Home > database >  Conversion of JSON to XML errors out when I try to write to file
Conversion of JSON to XML errors out when I try to write to file

Time:11-18

I am in the process of doing a conversion of JSON to XML using Python.

I'm giving a presentation of how by starting with one file, CSV, you can convert it through multiple formats in a chain. So, CSV to JSON, that JSON to XML, XML to the next file type in the chain, etc, back to CSV.

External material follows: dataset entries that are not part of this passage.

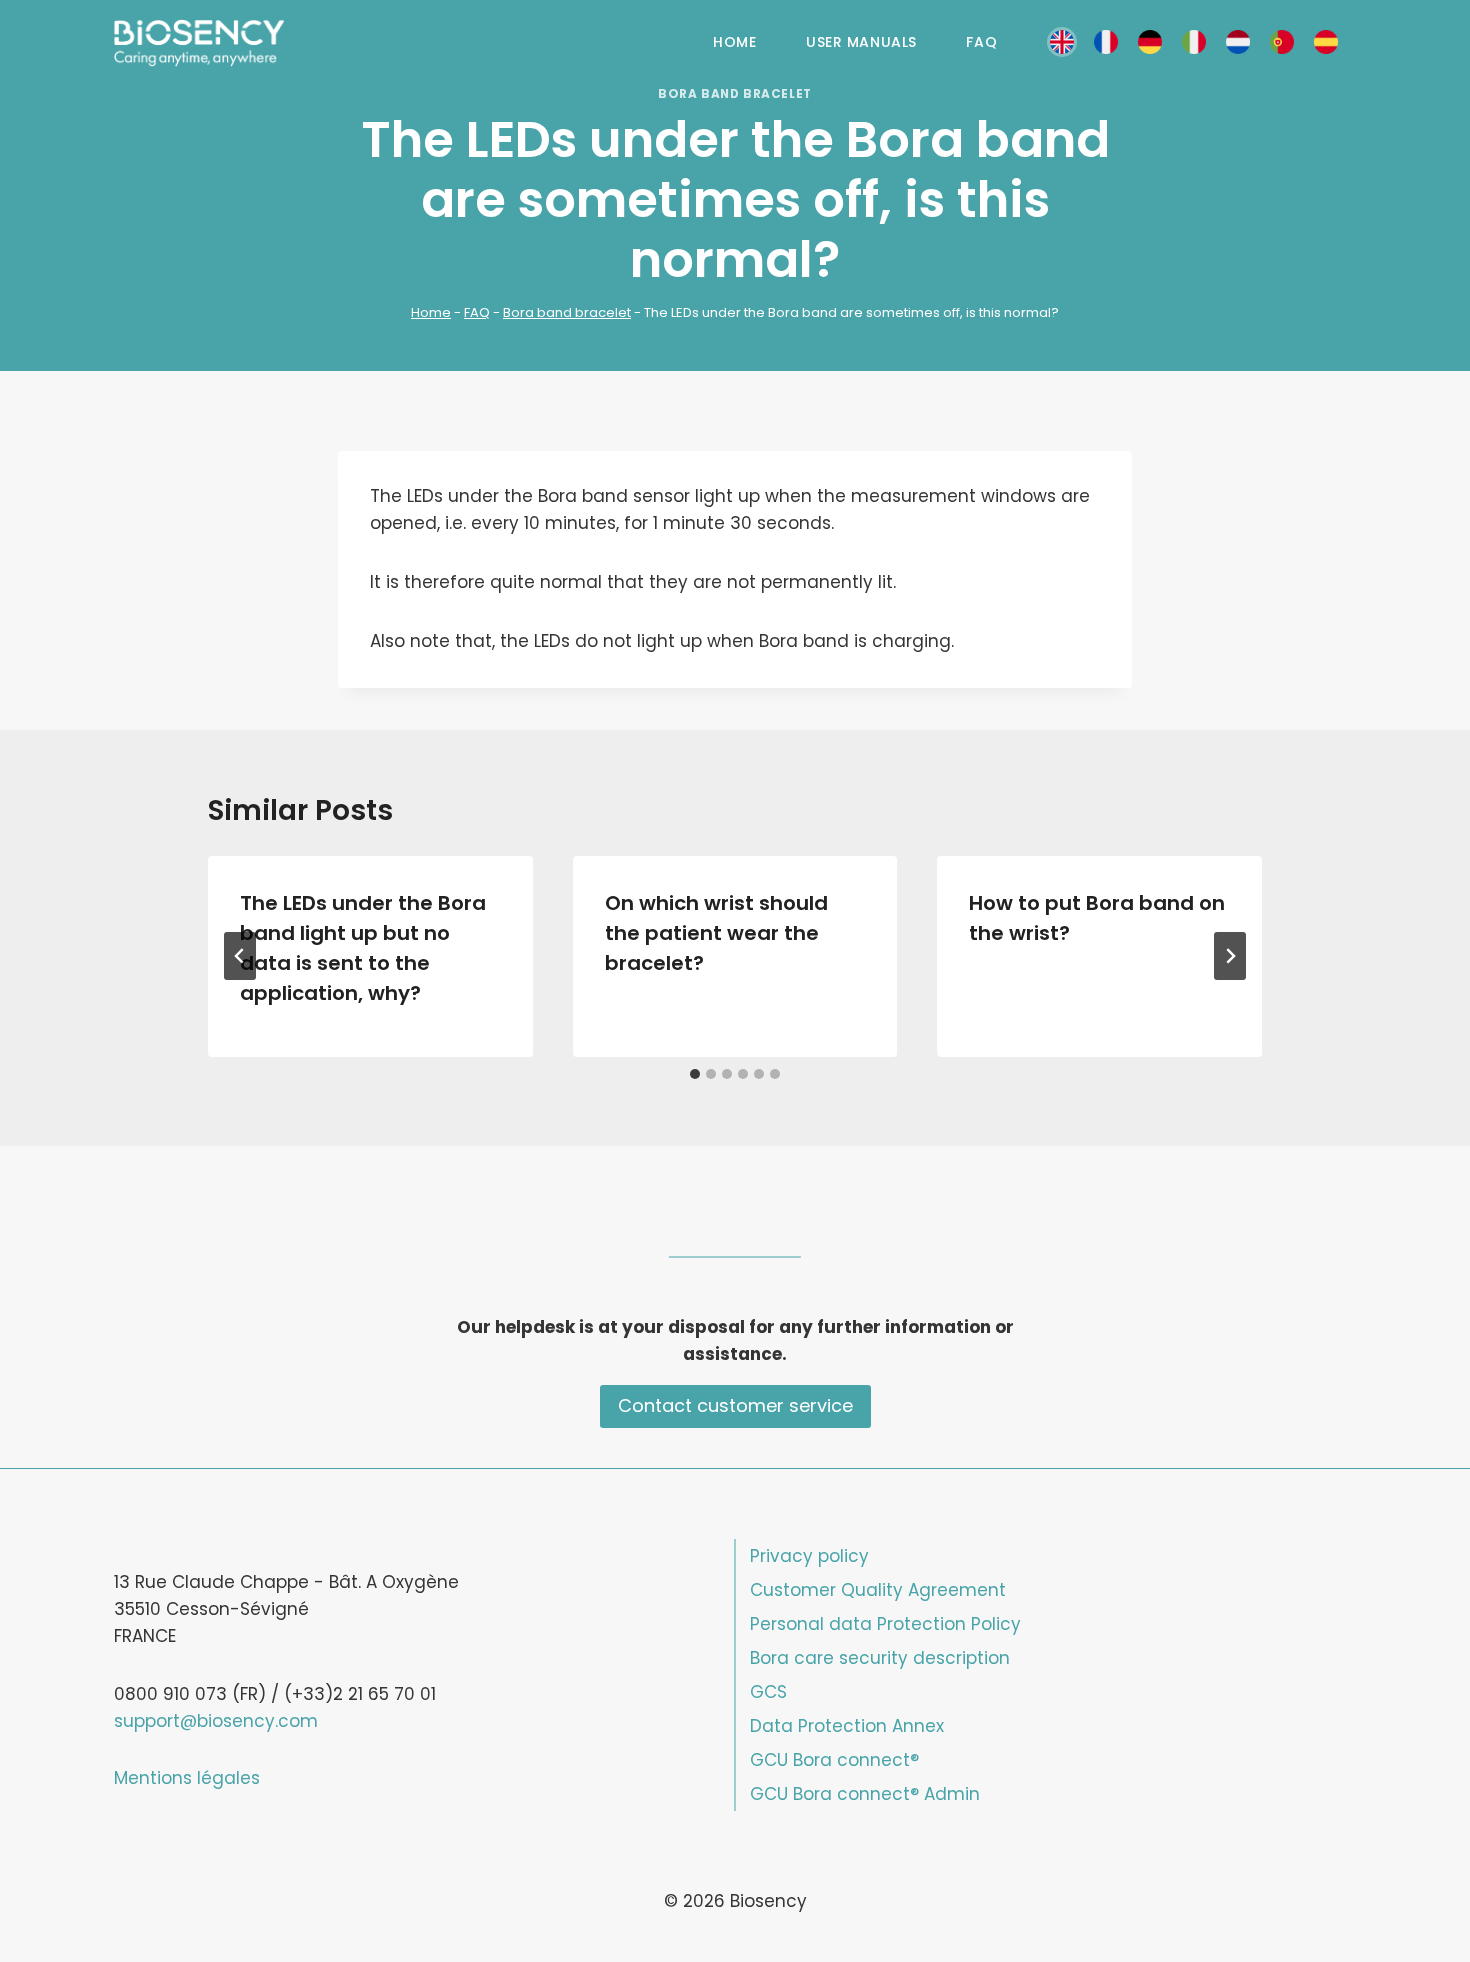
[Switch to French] (1106, 42)
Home (734, 42)
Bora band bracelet (735, 94)
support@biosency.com (216, 1721)
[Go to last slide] (240, 956)
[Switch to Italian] (1194, 42)
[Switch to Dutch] (1238, 42)
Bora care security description (880, 1658)
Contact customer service (735, 1405)
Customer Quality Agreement (878, 1590)
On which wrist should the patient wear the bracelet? (716, 933)
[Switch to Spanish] (1326, 42)
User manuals (861, 42)
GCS (768, 1692)
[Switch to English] (1062, 42)
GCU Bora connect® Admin (865, 1794)
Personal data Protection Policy (885, 1624)
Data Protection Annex (847, 1726)
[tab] (695, 1074)
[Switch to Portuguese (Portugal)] (1282, 42)
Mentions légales (187, 1778)
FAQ (981, 42)
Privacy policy (809, 1556)
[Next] (1230, 956)
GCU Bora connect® (834, 1760)
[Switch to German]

I obtained a public domain CSV file from Kaggle (https://www.kaggle.com/canggih/anime-data-score-staff-synopsis-and-genre), then converted it to JSON.

From JSON, I am trying to convert to XML and write to an outfile.

I converted the CSV to JSON using this (no formatting, just a straight conversion):

#This should convert CSV to JSON
import json, os
import pandas as pd
import csv

df = pd.read_csv('dataanime.csv')

df.to_json(r'sassyg_data_Anime.json')

Then, I created my JSON to XML file:

#With help from instructor and CodeSpeedy
#https://www.codespeedy.com/how-to-convert-json-to-xml-using-python/

#Import libraries
import json as j
import xml.etree.ElementTree as et

#load in the json file
with open("sassyg_data_Anime.json") as json_file_format:
    d = j.load(json_file_format)

#create the main container element for the entire XML file
r = et.Element("Work")

#creates the subelements for each part of the json file
et.SubElement(r,"Title").text = d["Title"]
et.SubElement(r,"Type").text = d["Type"]
et.SubElement(r,"Episodes").text = d["Episodes"]
et.SubElement(r,"Status").text = d["Status"]
et.SubElement(r,"Start airing").text = str(d["Start airing"])
et.SubElement(r,"End airing").text = str(d["End airing"])
et.SubElement(r,"Starting season").text = d["Starting season"]
et.SubElement(r,"Broadcast time").text = d["Broadcast time"]
et.SubElement(r,"Producers").text = d["Producers"]
et.SubElement(r,"Licensors").text = d["Licensors"]
et.SubElement(r,"Studios").text = d["Studios"]
et.SubElement(r,"Sources").text = d["Sources"]
et.SubElement(r,"Genres").text = d["Genres"]
et.SubElement(r,"Duration").text = str(d["Duration"])
et.SubElement(r,"Rating").text = d["Rating"]
et.SubElement(r,"Score").text = str(d["Score"])
et.SubElement(r,"Scored by").text = str(d["Scored by"])
et.SubElement(r,"Members").text = str(d["Members"])
et.SubElement(r,"Favorites").text = str(d["Favorites"])
et.SubElement(r,"Description").text = d["Description"]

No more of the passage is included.